Painless visualization of Microsoft/ethr log with ELK

Microsoft/ethr is a simple network performance measurement tool that works on terminal. As the name shows it is released by Microsoft, and actively maintained with many contributors recently.

image image from official repository

I liked it because it is very simple and easy to use(and it's always a fun for me to try new tools). Just running with the following commands provides the logs and nice terminal-based UI of per-host network performance measurement.

Server: TUI appears and ethrs.log is created in current directory

$ ethr -s -ui

Client: ethrc.log is created in current directory.

$ ethr -c <server-ip>

Analyzing the result

It is not realistic to analyze the raw log after the long-run performance measurement, which generates millions of lines of log. Fortunately, the log is machine-friendly by default(and inevitably): per-line JSON formatted like below. So I decided to use Fluentd + Elasticsearch + Kibana as aggregator / visualizer.

Sample ethrs.log

{"Time":"2019-05-01T13:06:11Z","Type":"TestResult","RemoteAddr":"100.100.103.153","Protocol":"TCP","BitsPerSecond":"9.98M","ConnectionsPerSecond":"","PacketsPerSecond":"","AverageLatency":""}
{"Time":"2019-05-01T13:06:11Z","Type":"TestResult","RemoteAddr":"100.100.103.181","Protocol":"TCP","BitsPerSecond":"384K","ConnectionsPerSecond":"","PacketsPerSecond":"","AverageLatency":""}
{"Time":"2019-05-01T13:06:11Z","Type":"TestResult","RemoteAddr":"100.100.103.146","Protocol":"TCP","BitsPerSecond":"3.20M","ConnectionsPerSecond":"","PacketsPerSecond":"","AverageLatency":""}
{"Time":"2019-05-01T13:06:11Z","Type":"TestResult","RemoteAddr":"[SUM]","Protocol":"TCP","BitsPerSecond":"315.14M","ConnectionsPerSecond":"0","PacketsPerSecond":"0","AverageLatency":""}

In this post, I'll explain how we can visualize the BitsPerSecond field and make it analyzable on Kibana like this;

image

Setting up environments

I don't explain how to install the software, as there are well-organized documentations and many blog posts for each. Instead, I'll give some ethr-specific tips that I came up with in my struggle during the setup.
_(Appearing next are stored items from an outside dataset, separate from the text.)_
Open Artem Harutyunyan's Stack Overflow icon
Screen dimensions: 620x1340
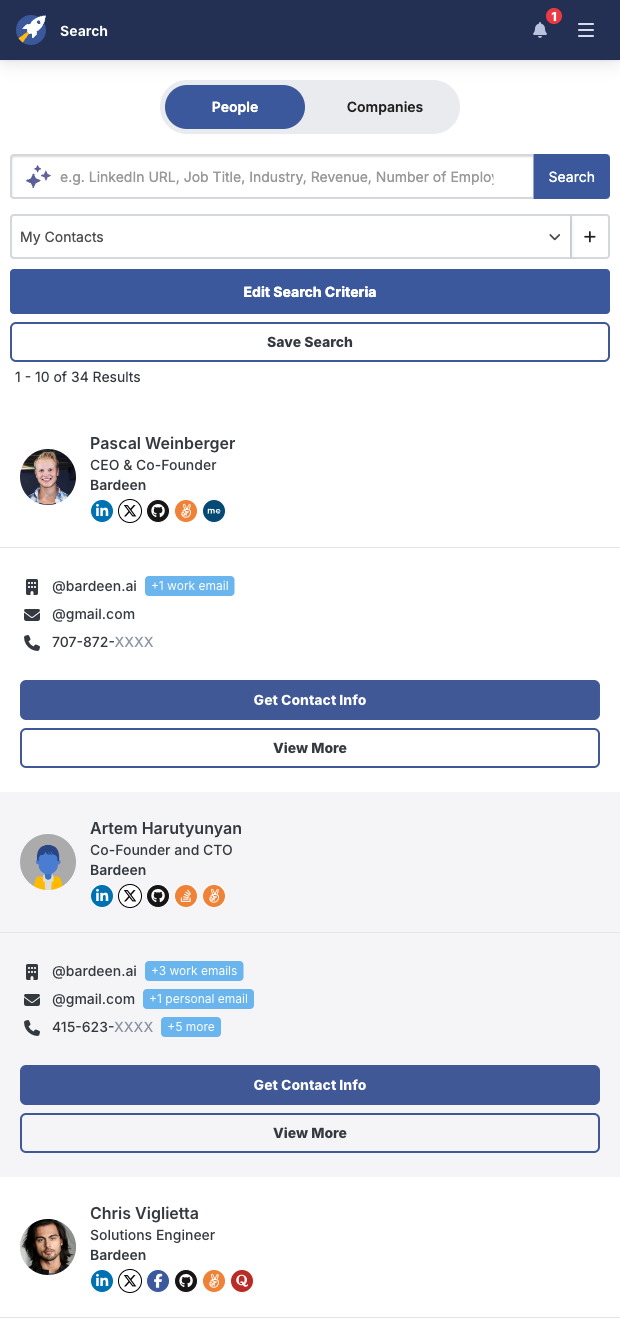(x=186, y=896)

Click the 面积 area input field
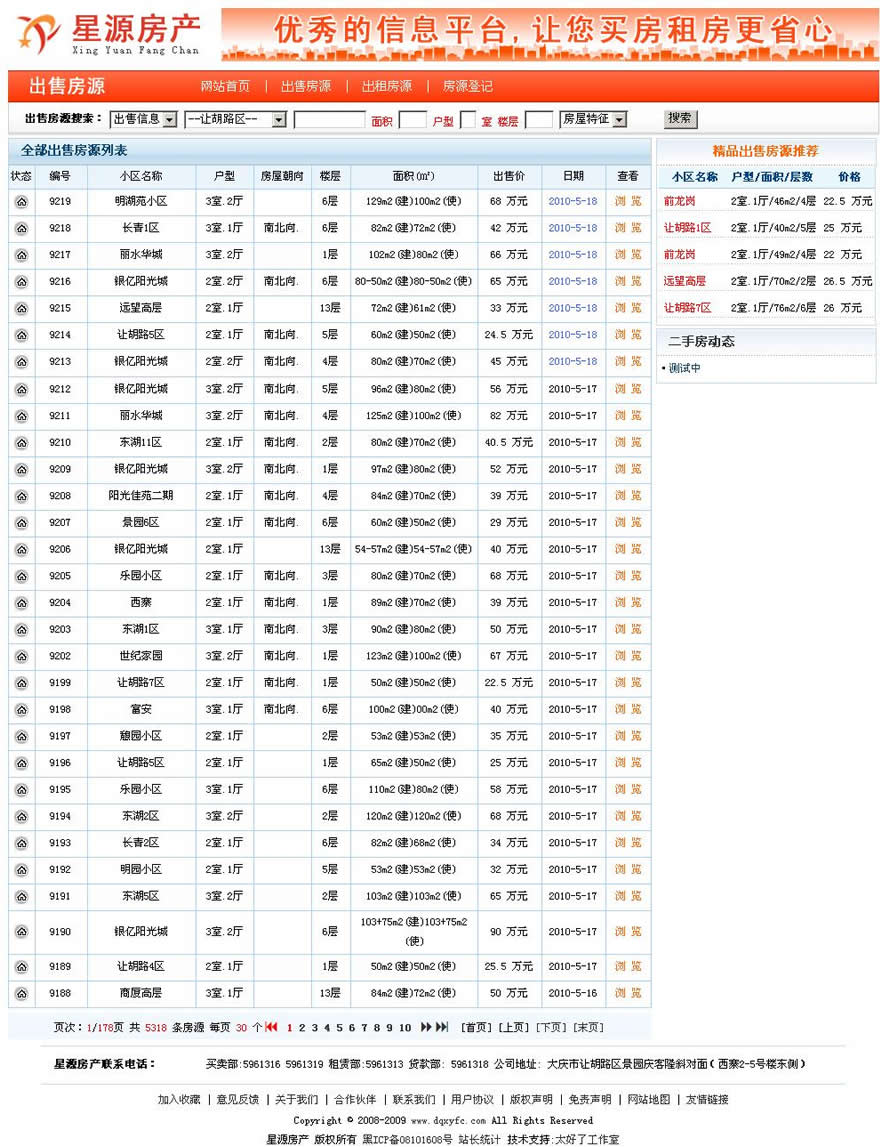pos(412,120)
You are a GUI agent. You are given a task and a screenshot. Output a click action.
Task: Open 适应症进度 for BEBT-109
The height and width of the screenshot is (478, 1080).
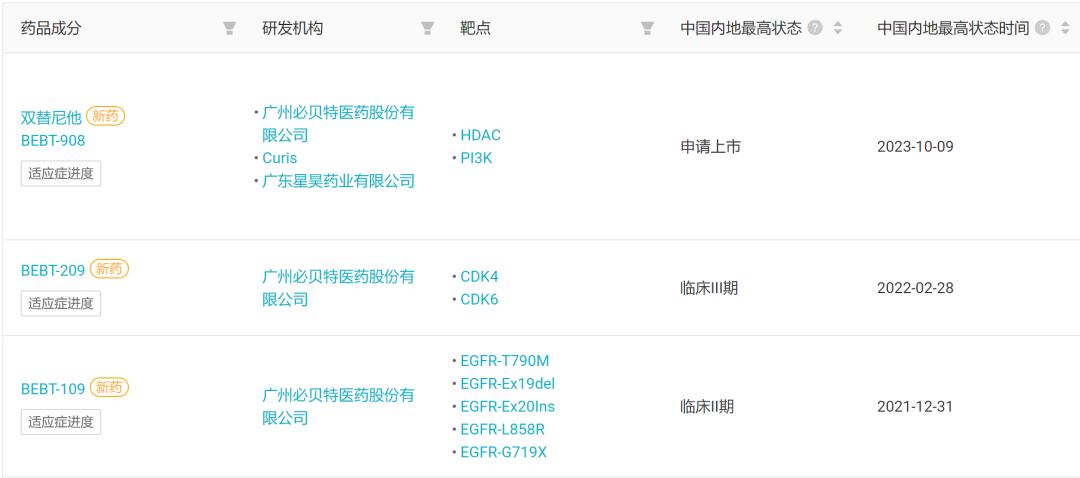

For simplicity, all the software or the ethr server, Fluentd(td-agent), Elasticsearch, and Kibana, is supposed to be installed in the same host.

Handling timestamp in Fluentd

At first, I set time_key in <source> section to Time which ethrs.log had in each line, but it did not work; the parsed log in /var/log/td-agent/td-agent.log had "1970-01-01 00:00:00".

This is strange because the time format looked like a standard one(compliant with ISO8601 format), and td-agent recognized the key successfully(the original key/value is omitted in the td-agent.log if time parsing succeeds).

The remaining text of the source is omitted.